***** PASSAGE
# Today's must have shrimp?



## John N. (Dec 11, 2005)

For those shrimp fanatics out there, what shrimp are you just dying to get?

-John N.


----------



## milalic (Aug 26, 2005)

John N. said:


> For those shrimp fanatics out there, what shrimp are you just dying to get?
> 
> -John N.


none...not worth dying...


----------



## goalcreas (Nov 20, 2006)

I am with Pedro, not worth dying over.

That being said, I would like to try my hand at keeping CRS, but I don't want the high grades.
No point in buying the high grades to experiment on. I want to make sure to be able to keep them alive first and formost, then to breed them second.
Then either selective breed the quality into them, or actually spend some money.

So if you want to get rid of your lower grades for really Cheap, I am your man.


----------



## John N. (Dec 11, 2005)

Poorly worded, oops! However, some will pay an arm and a leg for just one! So, you never know, some shrimp fanatics just might 'kick the bucket' for their favorite shrimp! 

For me, I've been waiting to get my hands on some Tiger shrimp. I had the chance to get some locally a few times, but can't find the room to house them. Something about the stripes makes them cool to look at. I heard they were difficult to breed too, so that's a interesting challenge to overcome!










-John N.


----------



## ianmoede (Jan 17, 2005)

Cherries are damn near indestructible and breed like, well, cherry shrimp.


----------



## AaronT (Apr 26, 2004)

I voted snowball shrimp. These still seem to be a rare find in the states and they're quite striking.


----------



## DonaldmBoyer (Aug 18, 2005)

I have to say cherries.......if taken care of, they are beautiful, are fairly inexpensive, and do an awesome job of cleaning a tank, especially mosses! That, and yes, they do breed nicely, and stay fairly small and elegant-looking! $100 for a shrimp from Japan just isn't worth it to me!


----------



## Marlène (May 4, 2007)

Black Bee shrimp, that's why:


----------



## deepdiver (May 30, 2006)

^^^^^That shot with the snail is freakin' hilarous...."Get outta my way you stinkin' snail" :heh: 

I really like the Tiger and bumblebee shrimps-especially the Tigers. I jumped on the snowball bandwagon because I've heard they're very similar to Cherry reds in that they're easy to keep and breed prolifically. Mine should arrive next week (hopefully all alive).


----------



## Burks (May 25, 2006)

Snowball, Green, and Tigers for me. Trying to expand my "collection" as I only have RCS and Amano's.

Although either this month or next month I plan on ordering some Tigers from Singapore (seller does really well of AquaBid).


----------



## cydric (Nov 1, 2006)

I want snowball, I have all the others besides green and tiger shrimp.


----------



## Edward (May 25, 2004)

Asian Filter Fan shrimp, Atyopsis moluccensis, They grow 12cm / 4" - 5", last 5 - 7 years and are harmless.


----------



## gabeszone (Jan 22, 2006)

Im wanting some Blue tiger shrimp from Germany.
**********
SET TASK 1
Answer these questions from the shrimp thread:
(a) How many years does Edward say the Asian Filter Fan shrimp lives?
(b) From which country does gabeszone want Blue tiger shrimp?
(c) Which two kinds of shrimp does Burks say he already has?
SET TASK 2
Transcribe part of the shrimp thread word for word. Begin at the words "I have to say" and stop after "worth it to me!".
The material after this shrimp thread is separate from it.
***** DATA SEGMENT
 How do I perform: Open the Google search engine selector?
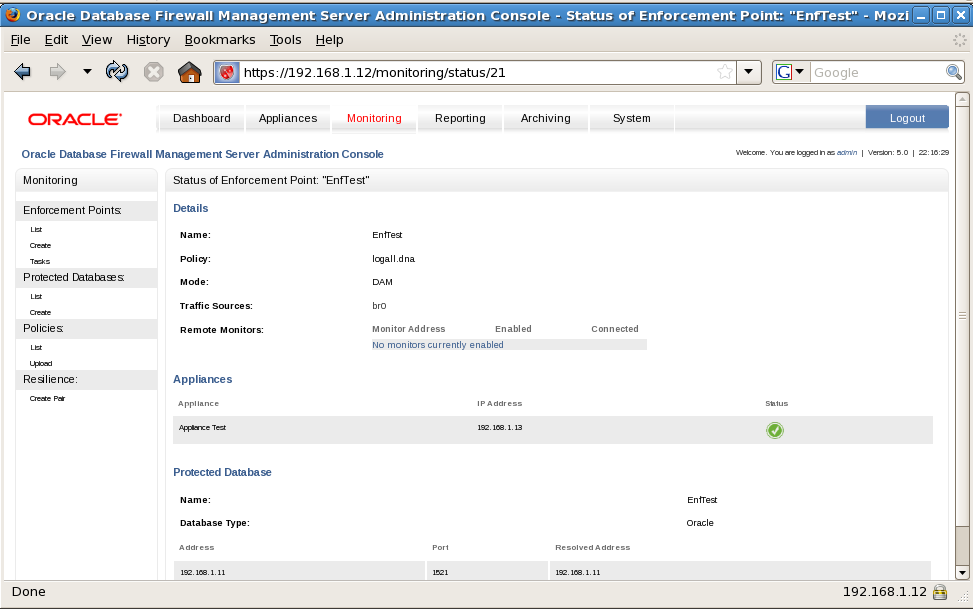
**********
EXPECTED ANSWER 1
(a) 5 - 7 years
(b) Germany
(c) RCS and Amano's

EXPECTED ANSWER 2
I have to say cherries.......if taken care of, they are beautiful, are fairly inexpensive, and do an awesome job of cleaning a tank, especially mosses! That, and yes, they do breed nicely, and stay fairly small and elegant-looking! $100 for a shrimp from Japan just isn't worth it to me!